Transferde her zaman size sezonda 40 maç faydalı olacak oyuncu mu kadroya katılır? Mesela, Beşiktaş’ın elinde şu anda Sinan Kaloğlu olsa, sezonda beş maç 11’de başlasa, Biliç’e uymaz mıydı? Erkan Zengin’de siz de bir Maradonalaşma hali sezdiniz mi? Peki Sergen Yalçın’ı kahraman ilan etmeden önce, bir de başlangıç çizgisinde görmek gerekmez mi?
Haftanın startını Kayseri’de Erciyesspor’la Konyaspor yaptı ama bir oyuncu, maçın önüne çıktı: Daha 1’inci dakikaydı. Sağdan gelen bir ortayı dirseğiyle çelen Selim Ay, birinci penaltıya sebebiyet verdi. Yetmedi, 34’te Serdar Gürler’i indirip ikinci penaltıyı da yaptı. Maça Ömer Ali-Selim Ay-Kokalovic-Vukovic savunma dörtlüsüyle başlayan Aykut Kocaman, ikinci yarının başında Selim Ay’ı çıkarıp sıfırdan bir defans dörtlüsü yaptı: Fuchs-Vukovic-Kokalovic- M.Uslu… Başka gol yemediler ama artık iş işten geçmişti.
Haftanın bir başka deneysel defans çalışması da Eskişehir’deydi!
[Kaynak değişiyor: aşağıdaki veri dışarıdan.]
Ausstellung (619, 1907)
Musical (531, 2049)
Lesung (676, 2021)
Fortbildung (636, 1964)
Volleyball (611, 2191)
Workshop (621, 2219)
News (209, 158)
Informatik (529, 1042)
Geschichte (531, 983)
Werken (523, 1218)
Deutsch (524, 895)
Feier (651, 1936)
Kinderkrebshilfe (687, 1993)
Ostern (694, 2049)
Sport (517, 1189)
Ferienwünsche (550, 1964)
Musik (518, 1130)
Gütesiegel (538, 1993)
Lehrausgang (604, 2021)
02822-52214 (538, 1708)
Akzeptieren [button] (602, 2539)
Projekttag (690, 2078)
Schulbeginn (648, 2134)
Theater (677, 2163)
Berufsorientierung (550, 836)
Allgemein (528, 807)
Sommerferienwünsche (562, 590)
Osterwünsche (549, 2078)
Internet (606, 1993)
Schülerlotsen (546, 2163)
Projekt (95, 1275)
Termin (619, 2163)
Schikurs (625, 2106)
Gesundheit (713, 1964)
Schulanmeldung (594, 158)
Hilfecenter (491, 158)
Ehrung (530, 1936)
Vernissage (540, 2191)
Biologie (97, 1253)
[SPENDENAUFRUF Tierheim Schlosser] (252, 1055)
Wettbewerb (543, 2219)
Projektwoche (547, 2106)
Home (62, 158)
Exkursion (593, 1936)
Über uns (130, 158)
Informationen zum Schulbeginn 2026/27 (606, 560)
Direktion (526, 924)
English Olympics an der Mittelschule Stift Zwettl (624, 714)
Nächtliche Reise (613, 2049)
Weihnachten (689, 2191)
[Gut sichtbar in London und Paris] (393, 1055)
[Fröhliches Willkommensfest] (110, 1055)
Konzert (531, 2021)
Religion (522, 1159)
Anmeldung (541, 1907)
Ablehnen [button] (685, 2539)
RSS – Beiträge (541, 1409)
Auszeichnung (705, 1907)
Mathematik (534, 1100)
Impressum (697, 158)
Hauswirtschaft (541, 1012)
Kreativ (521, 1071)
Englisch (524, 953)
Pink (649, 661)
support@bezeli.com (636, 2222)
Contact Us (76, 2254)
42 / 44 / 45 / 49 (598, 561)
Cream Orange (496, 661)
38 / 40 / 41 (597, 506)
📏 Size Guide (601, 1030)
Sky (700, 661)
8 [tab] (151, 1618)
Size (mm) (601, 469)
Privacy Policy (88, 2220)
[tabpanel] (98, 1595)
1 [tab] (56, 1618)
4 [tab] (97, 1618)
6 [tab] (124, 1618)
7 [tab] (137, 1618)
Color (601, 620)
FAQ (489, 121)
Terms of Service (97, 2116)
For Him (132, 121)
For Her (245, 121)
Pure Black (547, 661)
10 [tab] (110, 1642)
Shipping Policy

Michael Skibbe’nin çok şanslı bir fikstürü olduğundan daha önce bahsetmiştik: İlk yarıda Ertuğrul Sağlam’la 4 büyüklerin hepsine deplasmana gitmişlerdi. İkinci yarıda zor maçlarının hepsini içeride oynuyorlar. Skibbe’nin hesabı belli ki bu maçlardan birer puan çıkarmaktı: Beşiktaş önüne 5’li savunma ile çıktılar. Ama önüne bir tane de 4’lü savunma dizmişlerdi! Beşiktaş ilk yarıda %67 ile topla oynadı, maçın genelinde de oyunu kontrol eden taraftı ama Skibbe’nin defansif düğümünü çözemediler.
Maçı kaybetmesine rağmen Biliç’e bir konuda kredi vermek gerek: Skoru bulamayacağını anlayınca 55’te enteresan bir risk aldı: İki bekini çıkardı, Atiba’yı sağ, Kerim’i sol beke yerleştirdi. Daha önce bu tarz durumlarda hep aynı değişiklikleri yapan, sahada Olcay’la Oğuzhan varsa hep onları değiştiren Slaven Biliç’in bu kez başka bir şey denemesi takdire değer. Sonuç alamaması üstüne ise biraz daha kafa yormak lazım…
Beşiktaş’ta sezon başı santrfor rotasyonunda 3 oyuncu yeterli görüldü: Demba Ba, çok iyi futbolcu, ama size sezonda 50 maç oynayamayacağı zaten belliydi. Üstelik Demba Ba’nın maç öncesi ısınırken sakatlanmasına da gerek olmamalıydı… Senegalli’yi iki Liverpool maçının ortasında Eskişehir’de de 11’de oynatmak zorunda kalıyorsanız zaten planlamanızda bir sıkıntı var demektir.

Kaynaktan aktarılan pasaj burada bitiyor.